Nice post. Though I really enjoy most of Tindall's commentary on both the Wake and Ulysses, the Shem chapter is one of the greatest highlights of the Wake for me.
That Bray interview with Bob sounds interesting. I couldn't find it online.
@Prof. Eric et.al:
Via our mutual pals at Only Maybe:
http://maybelogic.blogspot.com/2009/04/robert-anton-wilson-on-finnegans-wake.html
RAW reads two sections, starting around 19:10 of pt.2; the first section is from pp.182-183, and I confess I was a tad relieved to hear that RAW makes as many mistakes as I do reading it aloud. Still: good readings!
RAW refers to "Edwin" Harris Walker, when IIRC 'tis Evan; wasn't Edwin Walker the military dude Oswald took a shot at?
Not much on Campbell here, even though he gets equal billing.
A strong clue to how RAW conceived of what's most valuable in the field of Anthropology: early on in part 1 he says Joyce was "the greatest anthropologist who ever lived, and it's a scandal he's not taught..." RAW sez Campbell's anthro derived from Joyce, but a lot of it was also Frobenius and Zimmer and a few others.
Etc.
Thanks, Dr. Johnson. Perhaps I should change my Google account to Boswell. In 2000 my family visited the London pub near Covent Garden where Boswell and Dr. Johnson first met. I took a seminar on the Age of Johnson back in 1985, I think, and I started Boswell, but I never finished it.
I enjoyed Skeleton Key by Cambell and Robinson. I've never finished any of Campbell's other books. I first heard of Campbell in an interview with Phil Farmer in Science Fiction Review, the same zine where I first heard of RAW.
Thanks for the link.
Michael,
As you and Prof Eric probably know, Marshall McLuhan often used to say the same thing about Joyce being the greatest anthropologist ever. MM also claimed Joyce was one of the greatest engineers as well (echoing what Joyce himself once said in describing his work on FW to Harriet Shaw Weaver). Unless I've got my names confused, I could've sworn I read in a recent McLuhan book (by Douglas Coupland perhaps) that RAW and McLuhan were friends.
I must also mention that my own passionate devotion to Joyce's work (as well as folks like Jung, Nietzsche, Goethe, etc) is entirely due to the influence of Joseph Campbell. For over a year, I devoured every Campbell book I could get my hands on.

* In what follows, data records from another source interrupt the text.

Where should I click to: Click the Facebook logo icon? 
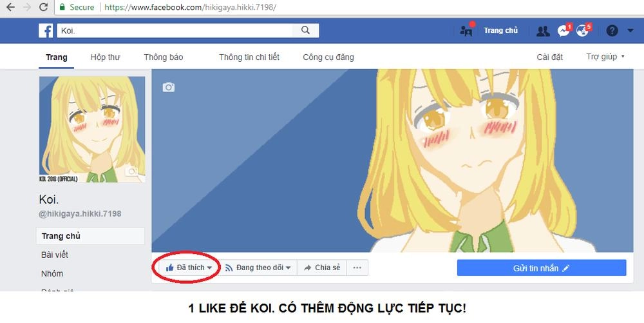pos(46,30)
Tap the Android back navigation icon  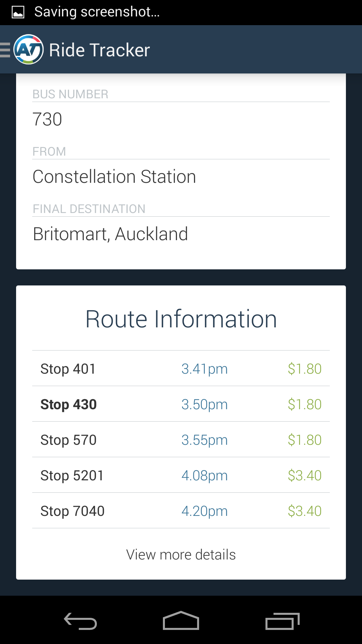point(80,621)
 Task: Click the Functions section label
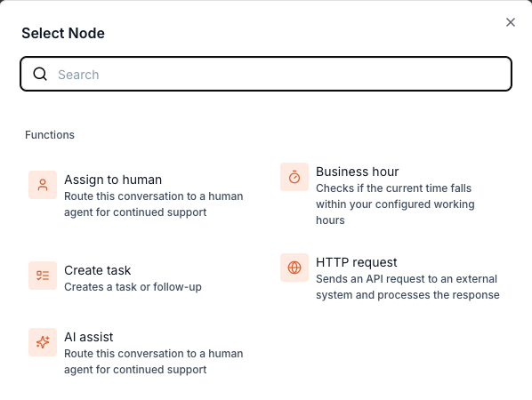pos(50,135)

My first extended intro to Joyce came from a book called "Mythic Worlds, Modern Words" a collection of Campbell's transcribed lectures and articles on Portrait, Ulysses, and the Wake. Highly recommended.
The same Maybe Logic blog linked to above also has some audio clips from Campbell's lectures on Joyce INCLUDING Campbell reading from Finnegans Wake and pronouncing the first thunderword!
@PQ: Thanks for the head's up on the Campbell recordings. I read Coupland's book on MM as soon as it came out - I liked it a lot - but don't recall anything on RAW in it. In either Gordon's or Marchand's bio of MM there's a passage in which, near the end of his life, MM is studying linguistics and one name mentioned was "R.A. Wilson." MM hung with Leary briefly and gave him ideas on how to use advertising lingo to sell LSD to the public, but I'm not sure about the extent of RAW's personal connection to MM. They had very similar influences, but seem like very different personalities to me. MM's early professional career in middle America, then Toronto....not much chance of spending time together.
Both RAW and MM went out of their way to champion Joyce, almost to the point of evangelism, which, if so, is one type of evangelism I can take.
There's a story of Campbell, early budding scholar, going into the woods for a year with tons of books and just reading, an image I find striking.
The "monomyth" idea that RAW links to Campbell via Joyce (via Vico?) is one I've always found to be profoundly proto-structuralist. Obviously Vico is pre-structuralism, but I don't think Joyce, Campbell or RAW were all that taken by Russian and French big-name structuralists; rather, they conceived of structuralist ideas in their own way, less...algebraically. EX: take RAW's information theory and Korzybskian ideas of "structure." It seems at once far more mathematically-based and "mystical" than anything in, say, Levi-Strauss or Bakhtin.
Thanks for your erudite comments, PQ.